In the reply comments, ACA asserted that there is widespread support for its positions that the Commission should allow for greater electronic communications between MVPDs and their subscribers, and that no commenters had objected to any of the FCC’s proposals.
The chief lobbying organization for small-sized and/or small-market MVPDs also noted that commenting parties generally agreed that electronic delivery of all subscriber notices should be allowed on an opt-out basis, and that the FCC should give MVPDs greater flexibility to post such notices on their websites and direct subscribers to those online notices, rather than send them to subscribers directly.
The record also supports ACA’s position that two rules related to the compatibility of cable systems with outdate consumer equipment should be eliminated.
The NPRM in this proceeding also touched on the issue of allowing electronic delivery of broadcast carriage election notices to MVPDs. ACA expressed support for proposals by NCTA and Verizon that would require broadcast stations to send electronic carriage notices to an e-mail address designated by each MVPD.
To ensure that broadcast stations are aware of the correct e-mail address to which they should send their notices, MVPDs would be required to post a dedicated e-mail address in their online public inspection file.

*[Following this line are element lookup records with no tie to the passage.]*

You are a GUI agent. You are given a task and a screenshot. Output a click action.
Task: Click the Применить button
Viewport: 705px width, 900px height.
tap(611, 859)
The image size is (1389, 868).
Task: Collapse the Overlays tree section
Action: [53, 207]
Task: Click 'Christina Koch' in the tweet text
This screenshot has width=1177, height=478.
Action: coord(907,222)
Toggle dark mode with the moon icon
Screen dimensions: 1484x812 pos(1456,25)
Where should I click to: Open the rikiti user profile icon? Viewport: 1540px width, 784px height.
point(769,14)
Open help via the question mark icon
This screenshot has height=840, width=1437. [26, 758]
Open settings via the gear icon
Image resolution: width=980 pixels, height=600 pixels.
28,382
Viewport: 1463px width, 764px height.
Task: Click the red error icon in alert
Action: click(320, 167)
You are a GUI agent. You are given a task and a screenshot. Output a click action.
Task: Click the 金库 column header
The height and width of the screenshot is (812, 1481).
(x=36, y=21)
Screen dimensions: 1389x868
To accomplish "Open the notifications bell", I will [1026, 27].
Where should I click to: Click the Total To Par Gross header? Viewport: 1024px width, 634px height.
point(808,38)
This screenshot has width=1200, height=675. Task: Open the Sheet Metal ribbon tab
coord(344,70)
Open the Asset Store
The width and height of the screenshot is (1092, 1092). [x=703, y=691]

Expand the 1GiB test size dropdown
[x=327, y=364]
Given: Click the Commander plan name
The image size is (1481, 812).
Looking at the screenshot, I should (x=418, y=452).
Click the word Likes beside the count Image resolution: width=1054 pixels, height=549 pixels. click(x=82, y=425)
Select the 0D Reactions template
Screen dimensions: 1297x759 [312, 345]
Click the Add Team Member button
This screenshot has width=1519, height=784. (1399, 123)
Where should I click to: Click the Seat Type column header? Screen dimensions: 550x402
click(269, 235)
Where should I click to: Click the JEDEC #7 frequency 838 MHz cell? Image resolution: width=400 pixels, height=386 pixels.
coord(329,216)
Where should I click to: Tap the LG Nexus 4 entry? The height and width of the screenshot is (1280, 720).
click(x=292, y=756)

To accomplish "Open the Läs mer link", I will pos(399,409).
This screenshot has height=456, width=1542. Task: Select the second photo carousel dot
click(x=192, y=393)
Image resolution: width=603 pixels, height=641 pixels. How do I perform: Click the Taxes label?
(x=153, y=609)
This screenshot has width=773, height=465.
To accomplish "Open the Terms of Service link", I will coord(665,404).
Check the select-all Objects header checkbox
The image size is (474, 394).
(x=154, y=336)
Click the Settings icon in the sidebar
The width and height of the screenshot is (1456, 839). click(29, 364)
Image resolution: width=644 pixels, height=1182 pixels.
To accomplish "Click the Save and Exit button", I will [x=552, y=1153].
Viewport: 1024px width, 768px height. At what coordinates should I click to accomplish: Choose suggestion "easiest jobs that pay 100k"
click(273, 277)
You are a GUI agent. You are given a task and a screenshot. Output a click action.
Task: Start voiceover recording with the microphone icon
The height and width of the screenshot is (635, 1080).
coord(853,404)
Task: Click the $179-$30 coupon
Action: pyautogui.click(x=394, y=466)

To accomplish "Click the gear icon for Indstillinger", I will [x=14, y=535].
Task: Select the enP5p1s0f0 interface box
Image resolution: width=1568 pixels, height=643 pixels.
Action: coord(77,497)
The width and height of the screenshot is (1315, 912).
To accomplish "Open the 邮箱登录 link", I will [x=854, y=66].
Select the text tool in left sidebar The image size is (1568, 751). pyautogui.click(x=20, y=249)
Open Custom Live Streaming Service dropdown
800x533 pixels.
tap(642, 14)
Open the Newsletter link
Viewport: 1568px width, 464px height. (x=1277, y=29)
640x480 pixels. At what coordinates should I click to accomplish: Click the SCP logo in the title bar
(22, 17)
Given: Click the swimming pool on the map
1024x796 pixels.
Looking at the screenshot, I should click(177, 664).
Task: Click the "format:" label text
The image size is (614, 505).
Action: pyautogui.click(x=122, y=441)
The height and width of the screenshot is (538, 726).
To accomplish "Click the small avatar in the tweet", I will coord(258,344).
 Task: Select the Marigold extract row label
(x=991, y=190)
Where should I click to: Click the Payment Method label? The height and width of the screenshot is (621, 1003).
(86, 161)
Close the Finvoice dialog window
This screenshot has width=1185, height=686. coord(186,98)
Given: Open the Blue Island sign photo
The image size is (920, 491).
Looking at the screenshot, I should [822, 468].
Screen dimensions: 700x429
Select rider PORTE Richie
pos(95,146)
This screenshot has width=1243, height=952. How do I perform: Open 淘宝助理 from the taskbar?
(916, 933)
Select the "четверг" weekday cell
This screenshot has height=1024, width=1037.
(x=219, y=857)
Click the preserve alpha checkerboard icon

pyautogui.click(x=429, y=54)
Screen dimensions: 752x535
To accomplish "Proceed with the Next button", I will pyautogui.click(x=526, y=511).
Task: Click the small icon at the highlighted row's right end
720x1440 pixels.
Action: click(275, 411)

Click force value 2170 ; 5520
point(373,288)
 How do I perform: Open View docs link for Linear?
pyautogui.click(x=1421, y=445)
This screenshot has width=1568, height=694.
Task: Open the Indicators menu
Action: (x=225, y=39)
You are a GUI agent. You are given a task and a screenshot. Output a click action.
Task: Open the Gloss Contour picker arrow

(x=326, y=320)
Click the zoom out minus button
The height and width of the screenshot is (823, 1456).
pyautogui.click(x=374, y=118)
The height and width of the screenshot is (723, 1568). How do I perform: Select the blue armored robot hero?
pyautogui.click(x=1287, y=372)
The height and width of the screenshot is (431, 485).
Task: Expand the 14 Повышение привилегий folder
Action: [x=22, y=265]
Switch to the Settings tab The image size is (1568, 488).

Cable systems that are exempt from the FCC’s public inspection file rules would be required to post their dedicated e-mail addresses to their COALS profile.
ACA also proposed that broadcasters be required to copy an FCC-hosted e-mail address on their electronic notices so that the FCC could confirm that stations have met their obligations to send completed notices to the correct e-mail address in a timely fashion.
To further ease burdens on broadcasters, ACA also supported NCTA’s proposal to allow broadcasters to send a single notice to each MVPD in a designated market area, rather than sending separate notices to each individual system, as currently required.
ACA objected to proposals, set forth by multiple broadcasters, that stations be permitted to fulfill their notice obligations by posting their election notices in their online public inspection file.
ACA also objected to proposals that would change the cable carriage election default from must carry to retransmission consent.